_MATERIAL PROVIDED:_

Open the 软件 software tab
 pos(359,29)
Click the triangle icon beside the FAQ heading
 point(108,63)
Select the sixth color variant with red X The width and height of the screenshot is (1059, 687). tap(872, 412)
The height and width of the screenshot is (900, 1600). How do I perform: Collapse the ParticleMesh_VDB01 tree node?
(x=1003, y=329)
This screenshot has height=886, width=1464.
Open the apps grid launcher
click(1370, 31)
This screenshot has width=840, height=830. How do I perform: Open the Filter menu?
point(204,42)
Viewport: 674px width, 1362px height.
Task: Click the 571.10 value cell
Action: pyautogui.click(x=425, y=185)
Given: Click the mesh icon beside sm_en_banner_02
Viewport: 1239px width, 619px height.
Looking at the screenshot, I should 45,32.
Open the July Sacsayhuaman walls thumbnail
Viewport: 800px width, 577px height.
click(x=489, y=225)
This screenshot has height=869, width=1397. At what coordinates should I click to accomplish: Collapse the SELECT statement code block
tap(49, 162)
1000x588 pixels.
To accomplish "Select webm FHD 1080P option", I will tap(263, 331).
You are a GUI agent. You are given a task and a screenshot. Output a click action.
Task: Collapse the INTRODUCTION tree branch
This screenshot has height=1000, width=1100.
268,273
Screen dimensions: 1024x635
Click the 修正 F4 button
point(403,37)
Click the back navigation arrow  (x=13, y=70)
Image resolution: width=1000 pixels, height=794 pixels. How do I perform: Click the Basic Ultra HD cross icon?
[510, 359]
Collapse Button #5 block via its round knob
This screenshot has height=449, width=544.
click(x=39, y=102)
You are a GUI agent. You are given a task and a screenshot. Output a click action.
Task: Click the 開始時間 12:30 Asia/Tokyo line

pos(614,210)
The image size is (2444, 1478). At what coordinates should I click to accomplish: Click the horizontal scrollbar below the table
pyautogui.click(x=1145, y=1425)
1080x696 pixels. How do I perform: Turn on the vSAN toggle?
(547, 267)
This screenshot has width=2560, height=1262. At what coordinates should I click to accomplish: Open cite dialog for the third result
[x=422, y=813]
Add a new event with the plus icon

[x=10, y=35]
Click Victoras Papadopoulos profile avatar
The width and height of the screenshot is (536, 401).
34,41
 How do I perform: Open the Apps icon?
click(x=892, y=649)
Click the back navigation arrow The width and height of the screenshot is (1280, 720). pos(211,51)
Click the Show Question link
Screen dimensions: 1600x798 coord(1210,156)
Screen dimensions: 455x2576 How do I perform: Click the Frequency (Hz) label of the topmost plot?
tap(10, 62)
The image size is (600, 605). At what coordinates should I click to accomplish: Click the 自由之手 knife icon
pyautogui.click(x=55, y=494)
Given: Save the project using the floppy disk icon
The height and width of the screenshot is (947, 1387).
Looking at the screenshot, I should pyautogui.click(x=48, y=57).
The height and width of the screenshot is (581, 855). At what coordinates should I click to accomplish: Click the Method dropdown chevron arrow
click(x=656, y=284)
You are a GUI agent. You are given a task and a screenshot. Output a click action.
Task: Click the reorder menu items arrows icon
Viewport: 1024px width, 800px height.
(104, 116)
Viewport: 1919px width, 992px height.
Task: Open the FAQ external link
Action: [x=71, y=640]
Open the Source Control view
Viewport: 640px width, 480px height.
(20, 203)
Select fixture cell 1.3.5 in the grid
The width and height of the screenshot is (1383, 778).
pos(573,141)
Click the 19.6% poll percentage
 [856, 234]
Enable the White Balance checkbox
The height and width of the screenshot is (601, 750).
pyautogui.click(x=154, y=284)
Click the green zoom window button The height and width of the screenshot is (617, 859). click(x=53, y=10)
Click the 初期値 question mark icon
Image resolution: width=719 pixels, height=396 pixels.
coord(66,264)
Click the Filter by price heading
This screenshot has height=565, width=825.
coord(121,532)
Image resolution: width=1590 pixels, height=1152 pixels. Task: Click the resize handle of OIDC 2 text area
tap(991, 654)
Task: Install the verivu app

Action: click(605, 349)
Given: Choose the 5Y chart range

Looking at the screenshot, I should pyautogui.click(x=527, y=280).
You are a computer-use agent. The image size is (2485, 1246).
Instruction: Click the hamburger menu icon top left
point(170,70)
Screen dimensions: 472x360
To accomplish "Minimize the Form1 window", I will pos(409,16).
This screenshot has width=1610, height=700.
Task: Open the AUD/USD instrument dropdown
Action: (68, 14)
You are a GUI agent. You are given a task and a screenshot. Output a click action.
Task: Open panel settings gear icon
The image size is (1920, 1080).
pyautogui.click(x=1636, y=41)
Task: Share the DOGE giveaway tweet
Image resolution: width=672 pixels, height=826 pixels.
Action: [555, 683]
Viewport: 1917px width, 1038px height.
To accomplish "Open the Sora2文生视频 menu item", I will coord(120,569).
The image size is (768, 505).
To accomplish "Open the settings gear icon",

_EXERCISE:_ Put every line of the items above into a numbered list, leaving out the blank lines.

_RESULT OF THE EXERCISE:_
1. Open the 软件 software tab
2.  pos(359,29)
3. Click the triangle icon beside the FAQ heading
4.  point(108,63)
5. Select the sixth color variant with red X The width and height of the screenshot is (1059, 687). tap(872, 412)
6. The height and width of the screenshot is (900, 1600). How do I perform: Collapse the ParticleMesh_VDB01 tree node?
7. (x=1003, y=329)
8. This screenshot has height=886, width=1464.
9. Open the apps grid launcher
10. click(1370, 31)
11. This screenshot has width=840, height=830. How do I perform: Open the Filter menu?
12. point(204,42)
13. Viewport: 674px width, 1362px height.
14. Task: Click the 571.10 value cell
15. Action: pyautogui.click(x=425, y=185)
16. Given: Click the mesh icon beside sm_en_banner_02
17. Viewport: 1239px width, 619px height.
18. Looking at the screenshot, I should 45,32.
19. Open the July Sacsayhuaman walls thumbnail
20. Viewport: 800px width, 577px height.
21. click(x=489, y=225)
22. This screenshot has height=869, width=1397. At what coordinates should I click to accomplish: Collapse the SELECT statement code block
23. tap(49, 162)
24. 1000x588 pixels.
25. To accomplish "Select webm FHD 1080P option", I will tap(263, 331).
26. You are a GUI agent. You are given a task and a screenshot. Output a click action.
27. Task: Collapse the INTRODUCTION tree branch
28. This screenshot has height=1000, width=1100.
29. 268,273
30. Screen dimensions: 1024x635
31. Click the 修正 F4 button
32. point(403,37)
33. Click the back navigation arrow  (x=13, y=70)
34. Image resolution: width=1000 pixels, height=794 pixels. How do I perform: Click the Basic Ultra HD cross icon?
35. [510, 359]
36. Collapse Button #5 block via its round knob
37. This screenshot has height=449, width=544.
38. click(x=39, y=102)
39. You are a GUI agent. You are given a task and a screenshot. Output a click action.
40. Task: Click the 開始時間 12:30 Asia/Tokyo line
41. pos(614,210)
42. The image size is (2444, 1478). At what coordinates should I click to accomplish: Click the horizontal scrollbar below the table
43. pyautogui.click(x=1145, y=1425)
44. 1080x696 pixels. How do I perform: Turn on the vSAN toggle?
45. (547, 267)
46. This screenshot has width=2560, height=1262. At what coordinates should I click to accomplish: Open cite dialog for the third result
47. [x=422, y=813]
48. Add a new event with the plus icon
49. [x=10, y=35]
50. Click Victoras Papadopoulos profile avatar
51. The width and height of the screenshot is (536, 401).
52. 34,41
53.  How do I perform: Open the Apps icon?
54. click(x=892, y=649)
55. Click the back navigation arrow The width and height of the screenshot is (1280, 720). pos(211,51)
56. Click the Show Question link
57. Screen dimensions: 1600x798 coord(1210,156)
58. Screen dimensions: 455x2576 How do I perform: Click the Frequency (Hz) label of the topmost plot?
59. tap(10, 62)
60. The image size is (600, 605). At what coordinates should I click to accomplish: Click the 自由之手 knife icon
61. pyautogui.click(x=55, y=494)
62. Given: Save the project using the floppy disk icon
63. The height and width of the screenshot is (947, 1387).
64. Looking at the screenshot, I should pyautogui.click(x=48, y=57).
65. The height and width of the screenshot is (581, 855). At what coordinates should I click to accomplish: Click the Method dropdown chevron arrow
66. click(x=656, y=284)
67. You are a GUI agent. You are given a task and a screenshot. Output a click action.
68. Task: Click the reorder menu items arrows icon
69. Viewport: 1024px width, 800px height.
70. (104, 116)
71. Viewport: 1919px width, 992px height.
72. Task: Open the FAQ external link
73. Action: [x=71, y=640]
74. Open the Source Control view
75. Viewport: 640px width, 480px height.
76. (20, 203)
77. Select fixture cell 1.3.5 in the grid
78. The width and height of the screenshot is (1383, 778).
79. pos(573,141)
80. Click the 19.6% poll percentage
81.  [856, 234]
82. Enable the White Balance checkbox
83. The height and width of the screenshot is (601, 750).
84. pyautogui.click(x=154, y=284)
85. Click the green zoom window button The height and width of the screenshot is (617, 859). click(x=53, y=10)
86. Click the 初期値 question mark icon
87. Image resolution: width=719 pixels, height=396 pixels.
88. coord(66,264)
89. Click the Filter by price heading
90. This screenshot has height=565, width=825.
91. coord(121,532)
92. Image resolution: width=1590 pixels, height=1152 pixels. Task: Click the resize handle of OIDC 2 text area
93. tap(991, 654)
94. Task: Install the verivu app
95. Action: click(605, 349)
96. Given: Choose the 5Y chart range
97. Looking at the screenshot, I should pyautogui.click(x=527, y=280).
98. You are a computer-use agent. The image size is (2485, 1246).
99. Instruction: Click the hamburger menu icon top left
100. point(170,70)
101. Screen dimensions: 472x360
102. To accomplish "Minimize the Form1 window", I will pos(409,16).
103. This screenshot has width=1610, height=700.
104. Task: Open the AUD/USD instrument dropdown
105. Action: (68, 14)
106. You are a GUI agent. You are given a task and a screenshot. Output a click action.
107. Task: Open panel settings gear icon
108. The image size is (1920, 1080).
109. pyautogui.click(x=1636, y=41)
110. Task: Share the DOGE giveaway tweet
111. Image resolution: width=672 pixels, height=826 pixels.
112. Action: [555, 683]
113. Viewport: 1917px width, 1038px height.
114. To accomplish "Open the Sora2文生视频 menu item", I will coord(120,569).
115. The image size is (768, 505).
116. To accomplish "Open the settings gear icon",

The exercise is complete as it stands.